Il BAFF ha caratteristiche interessanti. Non solo attiva l’infiammazione, ma regola attraverso un controllo di segnale sui recettori delle cellule, la risposta allergica, la risposta dolorosa, la cicatrizzazione, l’attivazione metabolica, l’azione muscolare e l’attivazione di malattie come le malattie autoimmuni e la celiachia, diventando centrale nella comprensione del rapporto tra produzione di citochine e infiammazione da cibo.
Anche nei confronti della celiachia molte delle convinzioni fino ad oggi date per certe sono messe in discussione. In particolare esistono casi di celiachia transitoria, e alcuni lavori parlano esplicitamente di possibilità di guarigione.

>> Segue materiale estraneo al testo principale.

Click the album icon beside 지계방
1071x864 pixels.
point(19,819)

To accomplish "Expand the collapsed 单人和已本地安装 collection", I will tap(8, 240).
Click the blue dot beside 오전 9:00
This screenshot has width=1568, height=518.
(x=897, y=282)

— Patriarca G et al., Int J Immunopathol Pharmacol 2005 Oct-Dec;18(4):709-14. In questo articolo, è stato segnalato che grazie alla utilizzazione controllata di glutine in una donna celiaca, si è potuti arrivare, attraverso uno schema graduale e progressivo di reintroduzione del glutine, e in assenza di qualsiasi danno, ad una alimentazione libera e varia.
Questo, come gli altri lavori relativi alla celiachia e alla Gluten sensitivity riportati su Eurosalus, lasciano aperta la possibilità di una ripresa di una alimentazione varia e libera almeno in alcuni sottogruppi di pazienti intolleranti al glutine.
Da anni nel nostro centro (SMA di Milano) chi presenta problemi di infiammazione da cibo viene seguito e accompagnato verso la guarigione e il recupero della tolleranza alimentare attraverso uno specifico percorso terapeutico.